Volgens de heersende opvatting is de minderheidsaandeelhouder van een GmbH niet onderworpen aan een concurrentiebeding indien dit niet in de statuten is bedongen. De statuten voorzien echter vaak in een concurrentiebeding voor alle aandeelhouders, waarvan alleen kan worden afgeweken bij een besluit dat met een (gekwalificeerde) meerderheid wordt genomen – dus regelmatig is een minderheidsaandeelhouder aan hetzelfde concurrentiebeding gebonden als een meerderheidsaandeelhouder.

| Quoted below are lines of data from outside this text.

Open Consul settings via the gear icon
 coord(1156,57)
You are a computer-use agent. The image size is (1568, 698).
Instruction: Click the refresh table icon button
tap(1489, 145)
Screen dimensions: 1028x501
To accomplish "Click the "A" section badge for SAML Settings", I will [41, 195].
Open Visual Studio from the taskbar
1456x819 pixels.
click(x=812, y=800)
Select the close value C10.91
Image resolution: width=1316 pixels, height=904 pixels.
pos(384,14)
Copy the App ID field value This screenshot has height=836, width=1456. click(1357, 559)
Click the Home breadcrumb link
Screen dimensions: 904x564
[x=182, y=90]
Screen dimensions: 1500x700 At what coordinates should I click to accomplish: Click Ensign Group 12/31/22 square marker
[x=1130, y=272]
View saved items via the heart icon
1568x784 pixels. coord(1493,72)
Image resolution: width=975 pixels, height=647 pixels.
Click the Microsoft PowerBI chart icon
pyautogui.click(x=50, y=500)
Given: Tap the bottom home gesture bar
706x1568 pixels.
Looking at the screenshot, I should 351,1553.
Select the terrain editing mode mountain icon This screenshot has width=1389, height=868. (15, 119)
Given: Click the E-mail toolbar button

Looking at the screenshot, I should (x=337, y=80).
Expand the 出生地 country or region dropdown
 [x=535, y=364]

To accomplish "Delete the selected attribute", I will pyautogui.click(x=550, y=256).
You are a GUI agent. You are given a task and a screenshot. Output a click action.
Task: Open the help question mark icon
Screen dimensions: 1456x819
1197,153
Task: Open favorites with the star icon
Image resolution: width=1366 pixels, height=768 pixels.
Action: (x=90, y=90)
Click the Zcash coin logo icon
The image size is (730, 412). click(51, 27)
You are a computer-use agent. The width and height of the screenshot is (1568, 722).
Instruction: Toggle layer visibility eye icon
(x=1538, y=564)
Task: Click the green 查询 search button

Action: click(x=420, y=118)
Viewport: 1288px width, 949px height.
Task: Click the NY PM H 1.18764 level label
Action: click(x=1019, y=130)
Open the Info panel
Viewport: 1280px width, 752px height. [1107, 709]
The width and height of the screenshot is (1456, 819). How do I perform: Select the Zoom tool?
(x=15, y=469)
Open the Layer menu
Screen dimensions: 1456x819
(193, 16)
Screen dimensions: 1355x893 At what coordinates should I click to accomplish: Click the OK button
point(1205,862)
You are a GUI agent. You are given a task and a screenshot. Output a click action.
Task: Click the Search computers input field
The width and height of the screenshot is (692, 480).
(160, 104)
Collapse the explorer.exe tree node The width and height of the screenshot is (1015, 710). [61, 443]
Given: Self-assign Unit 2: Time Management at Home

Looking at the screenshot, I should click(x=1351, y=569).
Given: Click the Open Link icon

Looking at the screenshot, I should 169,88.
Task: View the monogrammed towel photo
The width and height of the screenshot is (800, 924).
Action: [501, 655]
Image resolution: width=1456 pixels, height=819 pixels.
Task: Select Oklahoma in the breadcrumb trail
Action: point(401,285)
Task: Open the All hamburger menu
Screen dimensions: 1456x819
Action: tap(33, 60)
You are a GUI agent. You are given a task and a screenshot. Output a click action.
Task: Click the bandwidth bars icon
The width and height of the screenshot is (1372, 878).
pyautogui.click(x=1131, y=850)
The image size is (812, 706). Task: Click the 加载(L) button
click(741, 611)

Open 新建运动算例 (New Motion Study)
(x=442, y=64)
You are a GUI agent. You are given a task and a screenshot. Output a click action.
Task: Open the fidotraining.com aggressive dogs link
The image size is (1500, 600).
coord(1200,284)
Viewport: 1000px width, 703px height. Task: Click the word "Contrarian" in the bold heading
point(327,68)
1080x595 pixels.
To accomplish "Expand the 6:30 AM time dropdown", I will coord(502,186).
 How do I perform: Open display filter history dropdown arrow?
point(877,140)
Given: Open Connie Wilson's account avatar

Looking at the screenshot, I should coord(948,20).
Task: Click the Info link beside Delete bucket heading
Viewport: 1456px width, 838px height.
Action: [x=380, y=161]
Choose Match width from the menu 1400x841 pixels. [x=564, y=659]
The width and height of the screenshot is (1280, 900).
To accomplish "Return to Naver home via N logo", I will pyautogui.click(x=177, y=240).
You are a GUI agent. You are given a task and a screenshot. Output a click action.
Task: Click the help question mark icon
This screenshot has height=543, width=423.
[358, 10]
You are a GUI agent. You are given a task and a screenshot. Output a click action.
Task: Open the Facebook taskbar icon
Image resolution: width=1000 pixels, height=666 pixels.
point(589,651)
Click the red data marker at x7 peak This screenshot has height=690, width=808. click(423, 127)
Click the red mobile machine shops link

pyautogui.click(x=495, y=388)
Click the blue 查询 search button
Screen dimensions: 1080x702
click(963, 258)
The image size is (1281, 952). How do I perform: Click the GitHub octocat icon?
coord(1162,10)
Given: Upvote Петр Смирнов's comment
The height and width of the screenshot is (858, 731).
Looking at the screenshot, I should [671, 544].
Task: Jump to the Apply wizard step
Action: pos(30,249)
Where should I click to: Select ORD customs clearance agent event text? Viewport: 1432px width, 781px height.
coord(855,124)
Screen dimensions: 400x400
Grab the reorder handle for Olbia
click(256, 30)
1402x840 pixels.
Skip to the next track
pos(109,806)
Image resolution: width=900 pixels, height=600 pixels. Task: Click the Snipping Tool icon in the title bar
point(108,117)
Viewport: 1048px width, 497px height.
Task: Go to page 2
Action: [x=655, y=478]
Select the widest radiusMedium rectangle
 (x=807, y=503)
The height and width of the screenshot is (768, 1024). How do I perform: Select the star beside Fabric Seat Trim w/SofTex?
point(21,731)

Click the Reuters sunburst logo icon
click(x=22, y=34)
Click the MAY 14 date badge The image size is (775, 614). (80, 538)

Het OLG Stuttgart heeft deze statutaire bepalingen nu in twee beschikkingen aan een kritische beoordeling onderworpen en in beide gevallen geconcludeerd dat het door de statuten aan een minderheidsaandeelhouder opgelegde concurrentiebeding ongeldig was.
Toedracht
Eiseres, een vennootschap met beperkte aansprakelijkheid (GmbH), exploiteerde een ingenieursbureau. Verweerders waren ingenieurs in dienst van eiseres en hadden een klein aandeel in het bedrijf. De hoofdaandeelhouder van de eiseres was tegelijkertijd ook bestuurder. Bij brief van 7.11.2014 hebben verweerders hun dienstverband met eiseres per 31.12.2014 beëindigd. Op 17.11.2014 hebben de echtgenotes van verweerders een ingenieursbureau opgericht met als vennootschapsdoel ingenieurswerkzaamheden. Kort daarna deelde een aantal cliënten, voornamelijk gemeenten, aan eiseres mee dat zij hun relatie met haar wensten te beëindigen en verder wilden gaan met het ingenieursbureau van verweerders. Verweerders hadden hun vennootschapsrelatie per 31.12.2015 beëindigd. Eiseres heeft in eerste aanleg bij het Landgericht van Stuttgart een verbod gevorderd op alle zakelijke activiteiten in het werkgebied van eiseres. Eiseres zag de rechtsgrondslag in het wettelijke concurrentieverbod en een schending van de loyaliteitsplicht van een aandeelhouder. Het Landgericht Stuttgart heeft het beroep verworpen, waarop eiseres in beroep is gegaan bij het OLG Stuttgart.
Beslissing
Het gedrag van verweerders was niet te beschouwen als een inbreuk op het verbod van concurrerende activiteiten. De verplichting om zich te onthouden van concurrerende activiteiten overeenkomstig § 60 HGB hield op te bestaan met de beëindiging van de arbeidsverhouding met eiseres. Voor de periode na de beëindiging van de arbeidsverhouding moest het in de statuten overeengekomen concurrentiebeding worden getoetst aan de normen van art. 12 GG (recht op vrijheid van beroep) en § 138 BGB (onethische rechtshandelingen), alsmede aan § 1 GWB (verbod op concurrentie beperkende overeenkomsten).
Het tijdstip, de plaats of de inhoud van het verbod mogen niet verder gaan dan het te beschermen belang van de aandeelhouder, en hem niet onrechtmatig beperken. De maatstaf hiervoor is het potentiële gevaar voor de belangen van de vennootschap dat voortvloeit uit de positie van de aandeelhouder en de mogelijkheden van de aandeelhouder om invloed uit te oefenen.
In elk afzonderlijk geval moet worden nagegaan of de belangen van de begunstigde een dergelijk concurrentiebeding rechtvaardigen. Een concurrentiebeding dat het bezit van deelnemingen in andere vennootschappen verbiedt, zelfs indien de deelneming geen meerderheidsdeelneming is, is in ieder geval niet rechtsgeldig, indien de betrokken aandeelhouder geen verdere bijzondere rechten in de "concurrerende vennootschap" verkrijgt en daarin niet wordt geïntegreerd door middel van een consultancy-overeenkomst of iets dergelijks. In beide beslissingen verwijst het OLG Stuttgart ook naar de rechtspraak van het BGH.
Praktisch advies
Uit de uitspraken van het OLG Stuttgart blijkt enerzijds duidelijk dat de regeling van een concurrentiebeding in de statuten juridisch gefundeerd moet zijn, omdat anders onvermijdelijk de nietigheid van de regeling dreigt, en anderzijds dat met name in verband met publieke opdrachtgevers op het gebied van ingenieurs- of architectendiensten van de kant van de eiser moet worden aangetoond in hoeverre daadwerkelijk sprake was van een zakelijke kans waarop de aandeelhouder of de bestuurder zelf ontoelaatbaar aanspraak heeft gemaakt.